7.短期的使用を意図したすべての外科的侵襲型機器はクラスIIである。

  • 7-1
    例外:医薬品を投与するように意図した場合はクラスIIIである。
  • 7-2
    例外:体内で化学変化を受けるように意図した場合は(歯牙に適用する場合を除く)クラスIIIである。
  • 7-3
    例外:電離放射線の形でエネルギーを供給するように意図した場合はクラスIIIである。
  • 7-4
    例外:生物学的影響を及ぼすように、あるいは全体的にまたは主に吸収されるように意図した場合はクラスIVである。
  • 7-5
    例外:特に、中枢神経系に直接接触して使用するように意図した場合はクラスIVである。
  • 7-6
    例外:特に心臓または中心循環系の欠陥に対して、これらの部位に直接接触し、診断、監視または矯正するように意図した場合はクラスIVである。

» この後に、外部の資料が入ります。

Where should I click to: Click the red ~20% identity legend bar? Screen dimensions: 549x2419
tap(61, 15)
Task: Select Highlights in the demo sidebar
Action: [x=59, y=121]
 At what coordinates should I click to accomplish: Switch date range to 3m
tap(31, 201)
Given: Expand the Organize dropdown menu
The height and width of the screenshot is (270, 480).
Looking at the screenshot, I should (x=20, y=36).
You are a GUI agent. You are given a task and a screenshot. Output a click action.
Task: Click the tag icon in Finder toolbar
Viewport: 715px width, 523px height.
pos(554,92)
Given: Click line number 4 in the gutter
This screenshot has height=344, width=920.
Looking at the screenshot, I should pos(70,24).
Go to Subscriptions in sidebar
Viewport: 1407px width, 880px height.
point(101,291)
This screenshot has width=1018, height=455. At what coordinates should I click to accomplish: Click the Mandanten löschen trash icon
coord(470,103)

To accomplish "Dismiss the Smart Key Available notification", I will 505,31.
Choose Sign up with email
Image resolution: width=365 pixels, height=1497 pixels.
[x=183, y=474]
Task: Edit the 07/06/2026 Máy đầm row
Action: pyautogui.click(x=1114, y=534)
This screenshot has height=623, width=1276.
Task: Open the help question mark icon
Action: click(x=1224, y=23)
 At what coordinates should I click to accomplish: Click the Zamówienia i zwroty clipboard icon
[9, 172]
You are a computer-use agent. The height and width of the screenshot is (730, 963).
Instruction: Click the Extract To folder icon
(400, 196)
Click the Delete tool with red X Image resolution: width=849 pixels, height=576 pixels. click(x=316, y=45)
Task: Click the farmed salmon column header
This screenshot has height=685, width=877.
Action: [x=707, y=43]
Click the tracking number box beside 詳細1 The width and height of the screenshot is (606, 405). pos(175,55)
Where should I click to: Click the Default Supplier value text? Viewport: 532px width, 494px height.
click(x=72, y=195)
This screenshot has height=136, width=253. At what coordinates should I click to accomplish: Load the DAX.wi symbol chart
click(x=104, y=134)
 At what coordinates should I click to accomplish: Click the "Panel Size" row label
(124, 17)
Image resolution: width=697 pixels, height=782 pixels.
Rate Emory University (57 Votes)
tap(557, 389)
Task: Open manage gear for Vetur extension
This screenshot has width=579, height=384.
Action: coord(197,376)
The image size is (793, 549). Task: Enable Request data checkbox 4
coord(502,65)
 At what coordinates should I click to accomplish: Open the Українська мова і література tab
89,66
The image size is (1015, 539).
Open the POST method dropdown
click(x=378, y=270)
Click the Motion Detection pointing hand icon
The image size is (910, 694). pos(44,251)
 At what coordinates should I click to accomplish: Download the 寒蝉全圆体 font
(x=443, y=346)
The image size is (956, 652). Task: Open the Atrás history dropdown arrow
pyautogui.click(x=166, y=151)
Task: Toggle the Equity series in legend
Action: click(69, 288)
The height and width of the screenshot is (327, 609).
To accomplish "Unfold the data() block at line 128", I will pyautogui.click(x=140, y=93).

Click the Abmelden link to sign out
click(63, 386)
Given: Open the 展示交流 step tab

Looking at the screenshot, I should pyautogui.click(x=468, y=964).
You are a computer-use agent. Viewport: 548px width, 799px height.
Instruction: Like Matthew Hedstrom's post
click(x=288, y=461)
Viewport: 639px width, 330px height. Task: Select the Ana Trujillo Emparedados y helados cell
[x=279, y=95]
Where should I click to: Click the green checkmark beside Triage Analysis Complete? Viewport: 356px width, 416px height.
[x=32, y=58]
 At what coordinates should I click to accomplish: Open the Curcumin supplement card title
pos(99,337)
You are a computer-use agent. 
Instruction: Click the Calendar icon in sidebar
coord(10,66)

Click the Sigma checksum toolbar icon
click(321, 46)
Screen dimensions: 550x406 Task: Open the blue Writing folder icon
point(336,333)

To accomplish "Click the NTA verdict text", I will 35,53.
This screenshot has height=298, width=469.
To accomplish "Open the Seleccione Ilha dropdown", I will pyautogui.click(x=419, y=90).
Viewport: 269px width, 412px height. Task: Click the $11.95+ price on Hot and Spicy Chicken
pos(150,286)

8.すべての植込み型機器および長期外科的侵襲型機器はクラスⅢである。

  • 8-1
    例外:歯牙に適用するように意図した場合はクラスIIである。
  • 8-2
    例外:心臓、中心循環系または中枢神経系に直接接触して使用するように意図した場合はクラスIVである。
  • 8-3
    例外:生命維持を意図した場合はクラスIVである。
  • 8-4
    例外:能動型植込み型医療機器を意図した場合はクラスIVである。
  • 8-5
    例外:生物学的影響を及ぼすように、あるいは全体的にまたは主に吸収されるように意図した場合はクラスIVである。
  • 8-6
    例外:医薬品を投与するように意図した場合はクラIVである。
  • 8-7
    例外:体内で化学変化を受けるように意図した場合は(歯牙に適用する場合を除く)クラスIVである
  • 8-8
    例外:胸部インプラントの場合はクラスIVである。

III.能動型機器に関する追加ルール


9.エネルギーを投与または交換するように意図したすべての能動型治療機器はクラスIIである。

  • 9-1
    例外:人体へ、あるいは人体からエネルギーを投与または交換するような特性を備えた際、エネルギーの性質、密度および使用部位によっては、潜在的に危険な場合はクラスIIIである。
  • 9-2
    クラスIIIの能動型治療機器の性能を制御または監視するように意図した全ての能動型機器はクラスIIIである。
    また、そのような機器の性能に直接影響を及ぼすように意図した全ての能動型機器はクラスIIIである。

10.診断を意図した能動型機器はクラスⅡである。

  • 10-1
    人体に吸収されるエネルギーを供給するように意図した場合(可視または近赤外で患者の身体を照明するために単独で使用する場合はクラスIである)、または
  • 10-2
    放射性医薬品の生体内分布を造影するように意図した場合、または
  • 10-3
    重要な生理学的プロセスの直接的な診断または監視ができるように意図した場合。
  • 10-4
    例外:特に例外:特に、
    a)例えば心機能、呼吸、中枢神経系活動などの、その変動が即座に患者の危険となるおそれがあるような、重要な生理学的パラメータを監視するように意図した場合、
    または
    b)即座に危険となる臨床状態にある患者を診断するように意図した場合はクラスIIIである。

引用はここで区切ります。